# My goal is to get a hobby! pronto!



## Hailz91 (Mar 28, 2008)

Okay so basically my psycologist told me itd be good if I got a hobby because it'd give me something to do and talk about with people. Preferably a hobby I can do with other people. Any suggestions?


----------



## tednugent2007 (Oct 28, 2007)

Become a gang member.


----------



## TorLin (Nov 14, 2006)

don't listen to ted about being a gang member, its not a hobby.

try finding something you will enjoy


----------



## Hailz91 (Mar 28, 2008)

tednugent2007 said:


> Become a gang member.


HAHA Yeah I'll sag my pants so my thong shows and I'll wear some bling bling and a grill cuz I'm hood like that. Haha just kidding. Id get my lil white girl butt thrown in jail.


----------



## Hailz91 (Mar 28, 2008)

torlin said:


> don't listen to ted about being a gang member, its not a hobby.
> 
> try finding something you will enjoy


Yeah but I'm like the middle of a sandwhich, like lettuce. Seriously its like I can write well, but I drift off when I read. Or I like art, but I dont have the patience for it. Or I like to make collages but my creativity level sucks. I feel so hobbily-enept.


----------



## IllusionOfHappiness (Sep 6, 2007)

Unrelated to hobbies, but...a dude in one of my classes showed up with a grill today. I lol'd! And also asked him if it was tinfoil.
Just had to say that, since you brought up grills.
:b


----------



## IllusionOfHappiness (Sep 6, 2007)

Hailz91 said:


> torlin said:
> 
> 
> > I feel so hobbily-enept.


Okay now I will actually reply on topic.
I feel the same way 90% of the time.
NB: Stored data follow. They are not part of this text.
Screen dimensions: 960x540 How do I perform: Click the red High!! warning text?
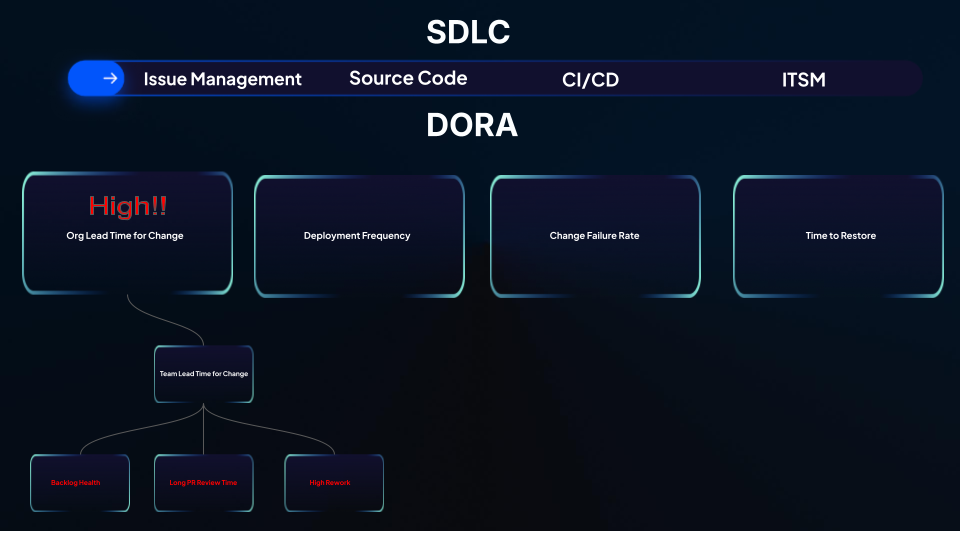point(127,206)
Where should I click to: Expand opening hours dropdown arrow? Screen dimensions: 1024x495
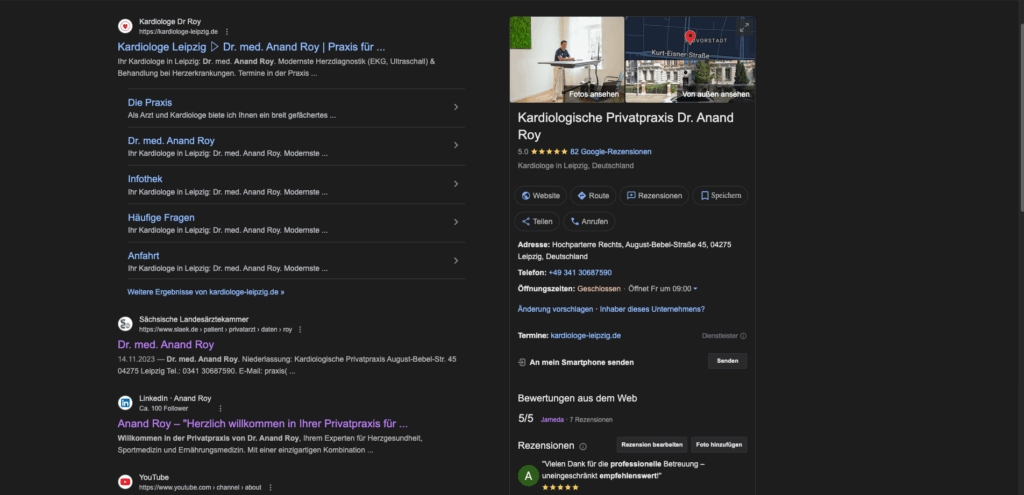tap(695, 289)
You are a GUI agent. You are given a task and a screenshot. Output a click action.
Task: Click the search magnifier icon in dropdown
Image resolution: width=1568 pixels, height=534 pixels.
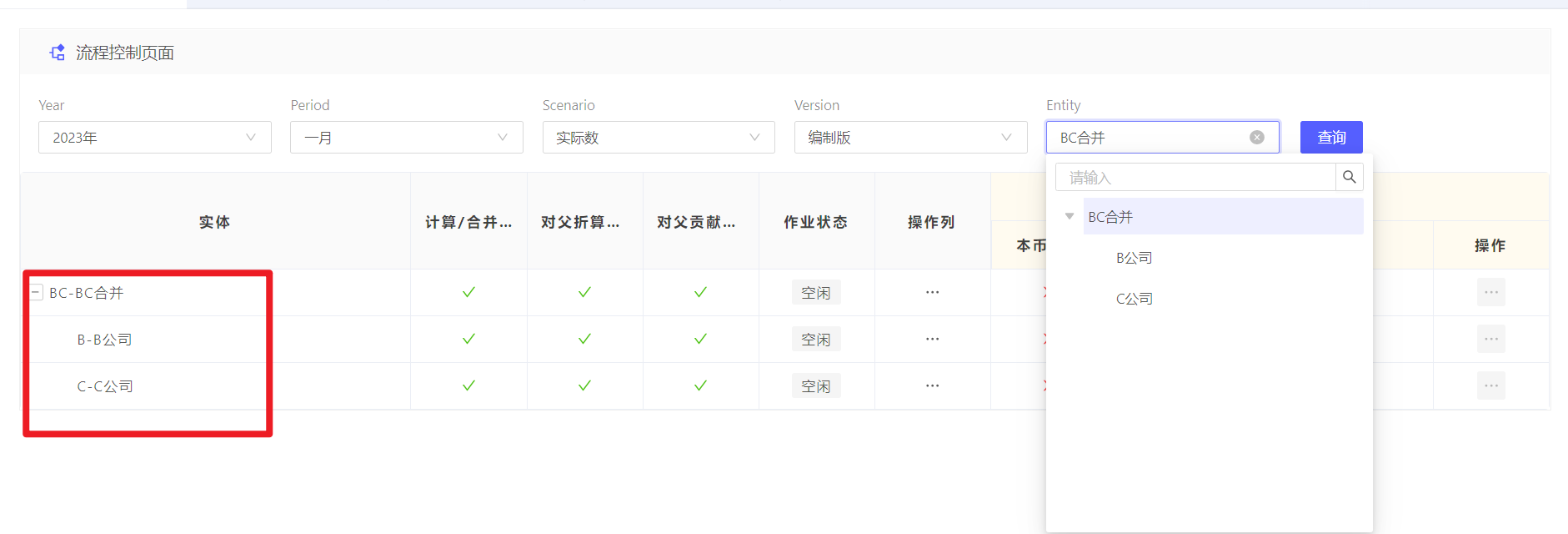point(1349,177)
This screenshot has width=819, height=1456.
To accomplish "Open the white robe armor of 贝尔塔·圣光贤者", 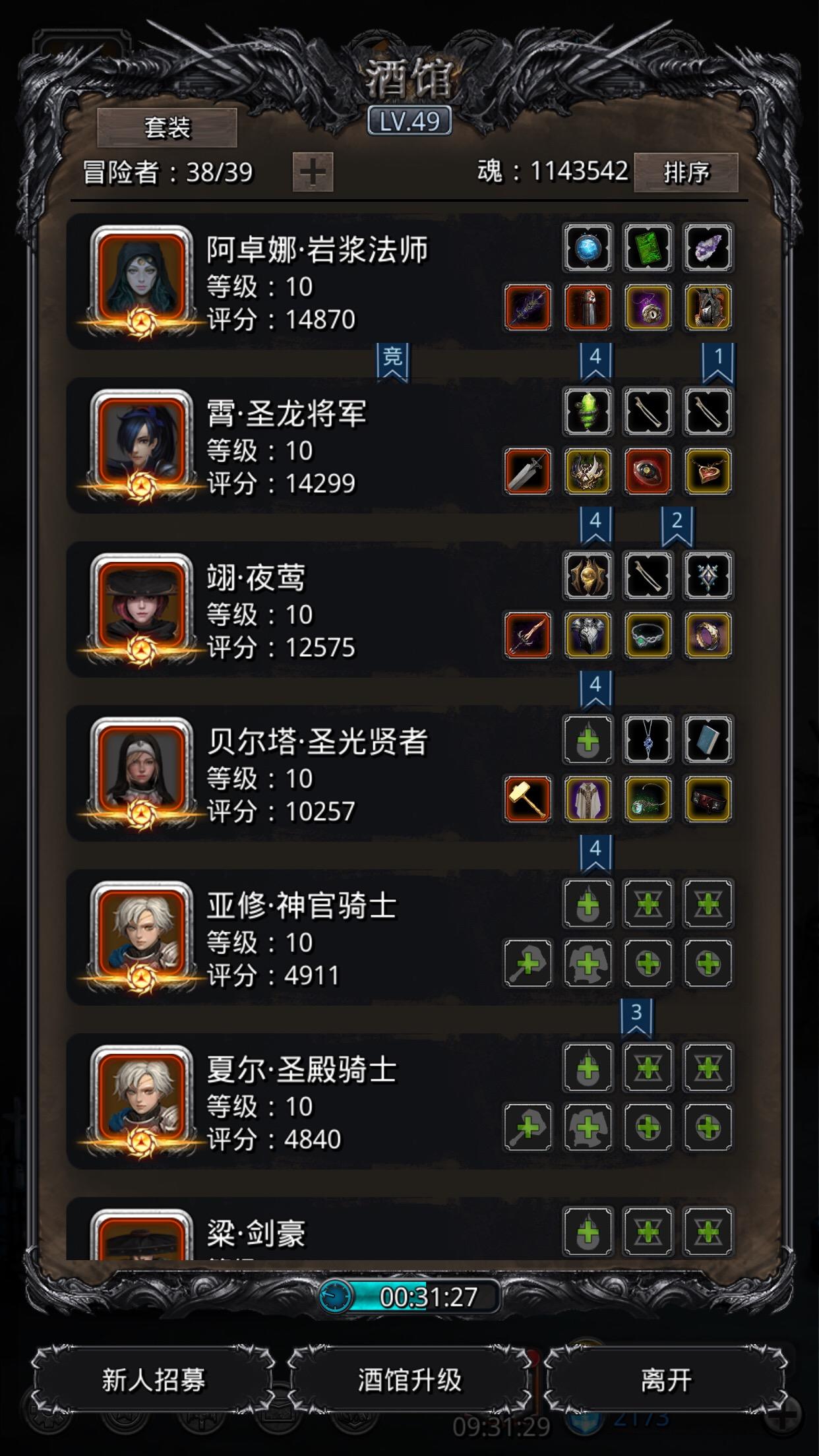I will pyautogui.click(x=588, y=799).
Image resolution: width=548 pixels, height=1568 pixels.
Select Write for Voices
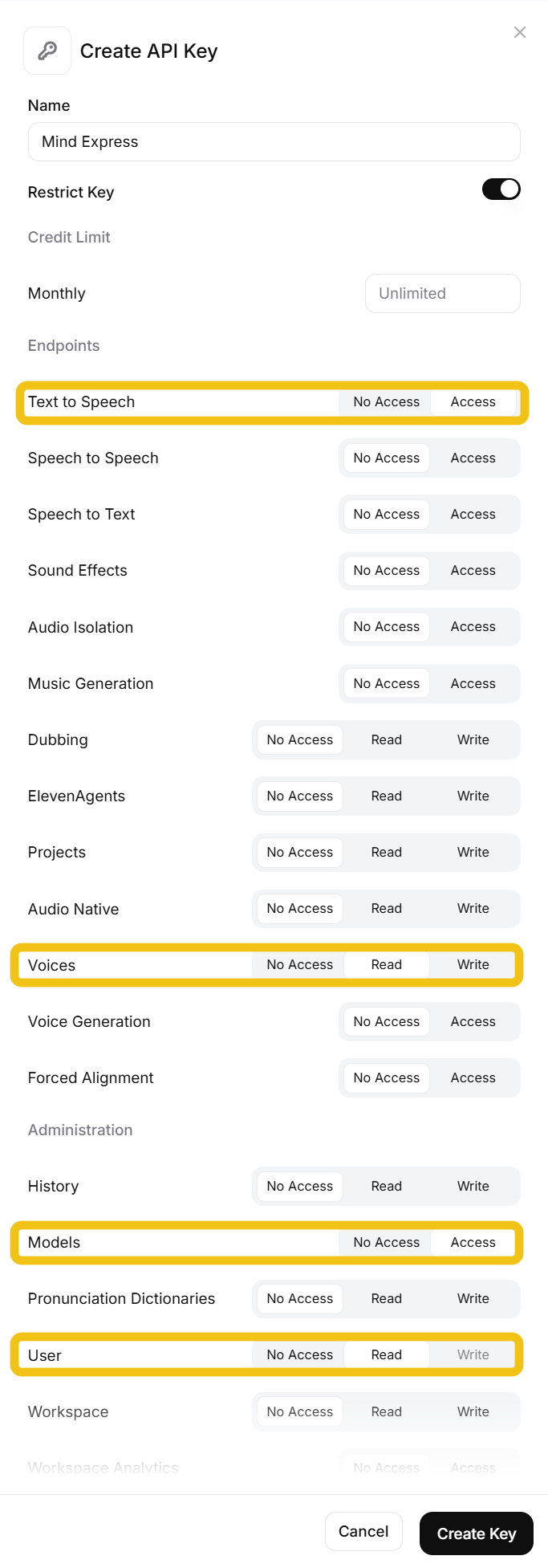click(x=473, y=965)

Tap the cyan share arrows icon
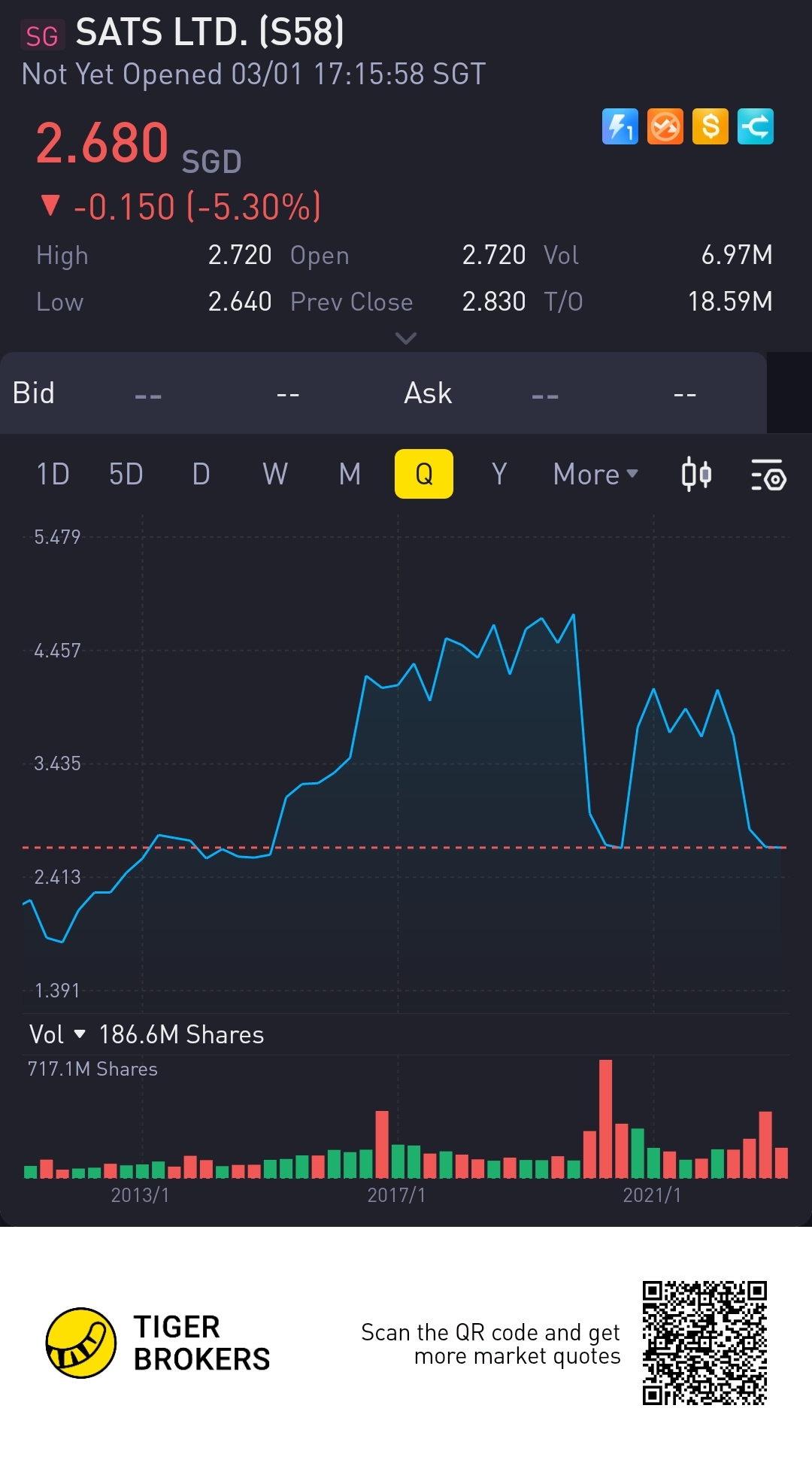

I mean, hobbies usually involve money, which I severely lack. And talent plays a huge role...I seem to lack that too.

I'm stuck! Feel your pain. :hug


----------



## tednugent2007 (Oct 28, 2007)

IllusionOfHappiness, you should get some grills, some purple hair extensions, and oversized bunny sunglasses. You will be the talk of your school! lolol


----------



## IllusionOfHappiness (Sep 6, 2007)

^ Haha I would rather be the talk of my school for not looking like a complete dolt.


----------



## TorLin (Nov 14, 2006)

Click here to Discover your Hobbie


----------



## Hailz91 (Mar 28, 2008)

My best friend and I dressed up as gangsters for gender bender day. But that was when my confidence was way up there and no so down here. grrrness.


----------



## Hailz91 (Mar 28, 2008)

torlin said:


> Click here to Discover your Hobbie


It says I should do something involving cooking which makes sense because I love to cook hence I'll put more focus into it. Thank you!


----------



## WhiteRaven (Feb 3, 2008)

Hmm... well firstly, make it a hobby that you aren't embarrassed to talk about in front of people. My main interest was watching anime and playing RPGs, and I felt awkward telling that to people that didn't relate.

Now my main hobby is birdkeeping (both companion and aviary) and I can talk about that to anyone. Also you can find people in real life and on forums that relate, meet with them (and bring your birds along to the meet, hehe, I've still yet to go to one though), go to bird conventions/sales together, and share tips.

So choose something that interests you, whether it be collecting something, building/making/designing something, cooking as you have said, or whatever, and then turn it into a passion. 

EDIT: I did that hobby quiz, and got writing, drawing, photography. I already do all of those as a hobby, hehe (two of them as a career).


----------



## ardrum (May 13, 2007)

Gahhhhh I took that quiz and it kept saying "it's a tie between two personalities." I tried to tweak answers, but it was still a tie every time and I gave up. I wish they told me the damn results that kept being tied.


----------



## Vito (Mar 14, 2008)

It told me that I should do something related to tech.

I knew it!


----------



## IllusionOfHappiness (Sep 6, 2007)

I got travel. Which sounds accurate. I would love to travel.

But how about something that isn't going to cost me thousands? lol

Ah well, photography and journaling are enough to keep me busy.


----------



## slyfox (Nov 18, 2007)

I got discovery

"You might like hobbies like participating in archaeological digs, botany, assembling models, playing the stock market, meditation or even parapsychology." 

Photography sounds like a good one, especially if you combine it with something like hiking.


----------



## IllusionOfHappiness (Sep 6, 2007)

slylikeafox said:


> Photography sounds like a good one, especially if you combine it with something like hiking.


For sure 

And I like nature, so yeah.
I'm waiting for it to get sunny and warm here. There's a place from my childhood I want to visit & snap some pics of.


----------



## bling (Jan 27, 2008)

I got discovery. Although being from the uk, i didn't know the stores or some of the other questions.


----------



## HangNail (Sep 1, 2005)

cycling, skating...good exercise and saves gas


----------